Frau Schmidt ist empört. „Das sagen sie jetzt erst?“, meckert sie. „So kann ich doch nicht arbeiten!“
Aaron sieht sie an, fixiert ihre Augen mit seinen leuchtend grünen. „ Er war noch so jung, als er es herausfand. Er fand Dokumente, ich hatte vergessen, sie wieder in den Safe zu schließen. Können sie sich seine Enttäuschung vorstellen? Aber da war auch ein Leuchten in seinen Augen. Er begann, eine Sammlung über seine Heimat zusammen zu stellen.“ Er macht eine ausschweifende Bewegung mit seiner Hand und stößt dabei seine Tasse um. Es interessierte ihn nicht. „Das Regal dort, und noch die Hälfte von dem. Er verschlang sie wie ein Abhängiger seinen Alkohol und wurde ebenso unglücklich.“ Sein Tonfall wird immer verbitterter. Nervös rutscht Frau Schmidt auf ihrem Sessel herum.
„Also…“, beginnt sie.
„Also machen sie sich endlich an die Arbeit, für die sie jede Menge Geld bekommen“, schreit Aaron. „Und kein Wort zu irgendjemandem.“
Hastig packt sie ihre Handtasche, wirft ihrem Auftraggeber einen unsicheren Blick zu und verlässt den Raum. Ihre klackernden Absätze verursachen ein Echo, werden immer leiser und verhallen schließlich. Er vergräbt seinen Kopf in den Händen und jetzt erst laufen die Tränen.
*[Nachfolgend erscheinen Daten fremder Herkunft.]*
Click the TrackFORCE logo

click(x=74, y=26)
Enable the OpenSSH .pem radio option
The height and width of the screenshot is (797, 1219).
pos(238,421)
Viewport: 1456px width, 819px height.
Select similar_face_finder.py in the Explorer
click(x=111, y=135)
Aaron blickt hinaus in den Garten. Es ist stürmisch, das Wasser in dem kleinen Teich wirft Wellen und die Gardine neben der geöffneten Tür bauscht sich auf. Überall liegen Blumentöpfe, Opfer des sich anbahnenden Gewitters. Die Kerze, die er für seine Schwester aufgestellt hatte, ist längst erloschen. Frau Schmidt hat die Suche aufgegeben. ‚Schalten sie die Polizei ein‘, hatte sie gesagt. ‚Die haben Sondereinheiten für so etwas.‘ Was das für eine Aufmerksamkeit in der Öffentlichkeit auslösen würde. Die ganze Organisation hochnehmen konnte man nicht einfach. Für seine Firma wäre das nur negative Presse. ‚Das Unternehmen geht über alles.‘ So hatte sein Vater ihn geprägt. Ohne seine Arbeit bliebe ihm gar nichts mehr. Das Risiko war so groß. Die meisten Leute würden es nicht verstehen. Der Schein muss gewahrt bleiben. Er sieht zu, wie die ersten Tropfen den Rasen durchnässen. Mit der zarten Hoffnung, sein Sohn könnte zurückkehren. Eines Tages.
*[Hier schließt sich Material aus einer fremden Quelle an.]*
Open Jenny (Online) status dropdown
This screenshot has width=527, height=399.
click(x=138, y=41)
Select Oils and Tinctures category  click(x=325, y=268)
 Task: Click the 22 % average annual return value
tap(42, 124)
Matthias lehnt sich in seinem Sitz zurück und lächelt. Noch drei Stunden Flug, dann wird er endlich dort sein, wo er hingehört. In dem Land, in dem er noch nie gewesen war, dass er aber Heimat nennt. Die, die sich für seine Familie ausgaben, hatten für all ihre Lügen bezahlt. Sein Plan war aufgegangen. Nun würde er das Leben haben, für das er bestimmt war. Sich bis ganz nach oben arbeiten. Er würde der Beste sein. Erwartungsvoll schloss er die Augen.